**Passage given**:
※ ※ ※
The chipset 520 enables the processor 510 to connect to other modules in the system 500. In one embodiment of the invention, the interfaces 517 and 522 operate in accordance with a PtP communication protocol such as the Intel® QuickPath Interconnect (QPI) or the like. The chipset 520 connects to a display device 540 that includes, but is not limited to, liquid crystal display (LCD), cathode ray tube (CRT) display, or any other form of visual display device.
In addition, the chipset 520 connects to one or more buses 550 and 560 that interconnect the various modules 574, 580, 582, 584, and 586. Buses 550 and 560 may be interconnected together via a bus bridge 572 if there is a mismatch in bus speed or communication protocol. The chipset 520 couples with, but is not limited to, a non-volatile memory 580, a mass storage device(s) 582, a keyboard/mouse 584 and a network interface 586. The mass storage device 582 includes, but is not limited to, a solid state drive, a hard disk drive, an universal serial bus flash memory drive, or any other form of computer data storage medium. The network interface 586 is implemented using any type of well-known network interface standard including, but not limited to, an Ethernet interface, a universal serial bus (USB) interface, a Peripheral Component Interconnect (PCI) Express interface, a wireless interface and/or any other suitable type of interface. The wireless interface operates in accordance with, but is not limited to, the IEEE 802.11 standard and its related family, Home Plug AV (HPAV), Ultra Wide Band (UWB), Bluetooth, WiMax, or any form of wireless communication protocol.
※ ※ ※
**Records for processing**:
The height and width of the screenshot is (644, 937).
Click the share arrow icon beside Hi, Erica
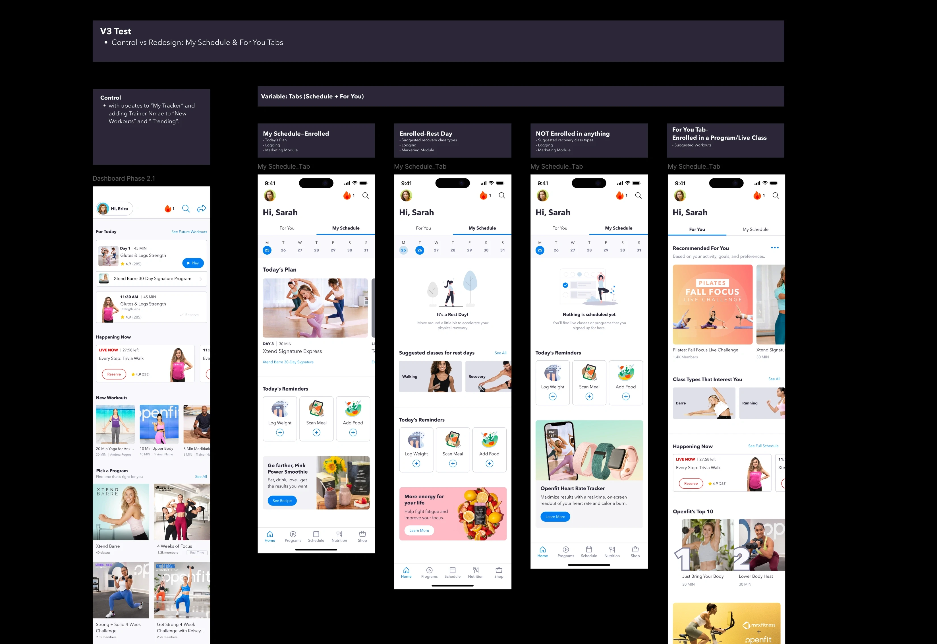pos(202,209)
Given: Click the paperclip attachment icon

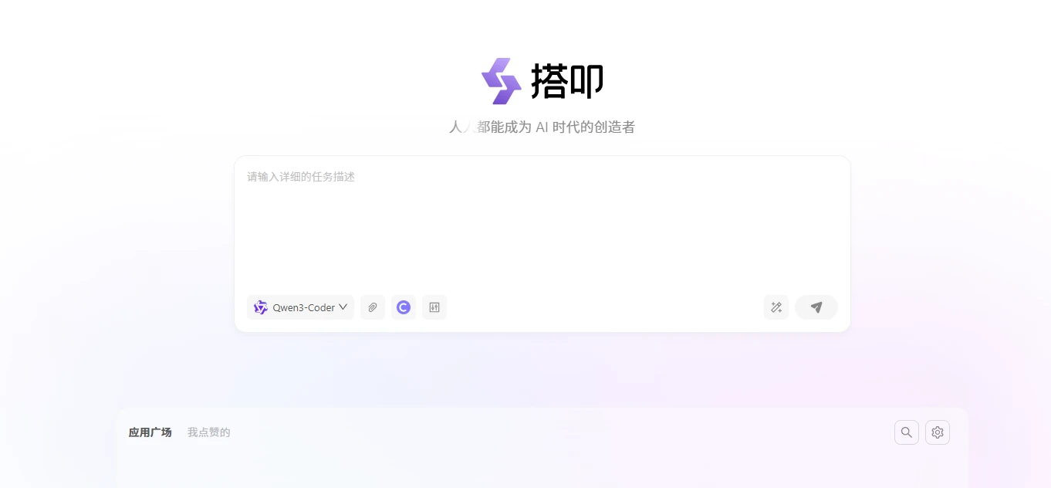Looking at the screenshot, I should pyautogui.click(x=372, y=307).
※ ※ ※
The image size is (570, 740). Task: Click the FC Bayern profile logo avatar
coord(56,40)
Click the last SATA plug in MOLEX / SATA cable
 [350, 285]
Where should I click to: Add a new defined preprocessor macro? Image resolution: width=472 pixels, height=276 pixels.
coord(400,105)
※ ※ ※
**Problems to solve**:
a - Recast the rows from the line containing "Where should I" down to the line containing "coord(400,105)" as a JSON list of strings, one string per line, with blank lines left out.
b - Continue the passage on the chipset and its connections from the point where it stops.
The text and the rows have nothing to do with each other.

**Responses for each task**:
a -
[
  "Where should I click to: Add a new defined preprocessor macro? Image resolution: width=472 pixels, height=276 pixels.",
  "coord(400,105)"
]

b -
While the modules shown in FIG. 5 are depicted as separate blocks within the system 500, the functions performed by some of these blocks may be integrated within a single semiconductor circuit or may be implemented using two or more separate integrated circuits. For example, although the cache memory 516 is depicted as a separate block within the processor 510, the cache memory 516 can be incorporated into the processor core 512 respectively. The system 500 may include more than one processor/processing core in another embodiment of the invention.
The methods disclosed herein can be implemented in hardware, software, firmware, or any other combination thereof. Although examples of the embodiments of the disclosed subject matter are described, one of ordinary skill in the relevant art will readily appreciate that many other methods of implementing the disclosed subject matter may alternatively be used. In the preceding description, various aspects of the disclosed subject matter have been described. For purposes of explanation, specific numbers, systems and configurations were set forth in order to provide a thorough understanding of the subject matter. However, it is apparent to one skilled in the relevant art having the benefit of this disclosure that the subject matter may be practiced without the specific details. In other instances, well-known features, components, or modules were omitted, simplified, combined, or split in order not to obscure the disclosed subject matter.
The term “is operable” used herein means that the device, system, protocol etc, is able to operate or is adapted to operate for its desired functionality when the device or system is in off-powered state. Various embodiments of the disclosed subject matter may be implemented in hardware, firmware, software, or combination thereof, and may be described by reference to or in conjunction with program code, such as instructions, functions, procedures, data structures, logic, application programs, design representations or formats for simulation, emulation, and fabrication of a design, which when accessed by a machine results in the machine performing tasks, defining abstract data types or low-level hardware contexts, or producing a result.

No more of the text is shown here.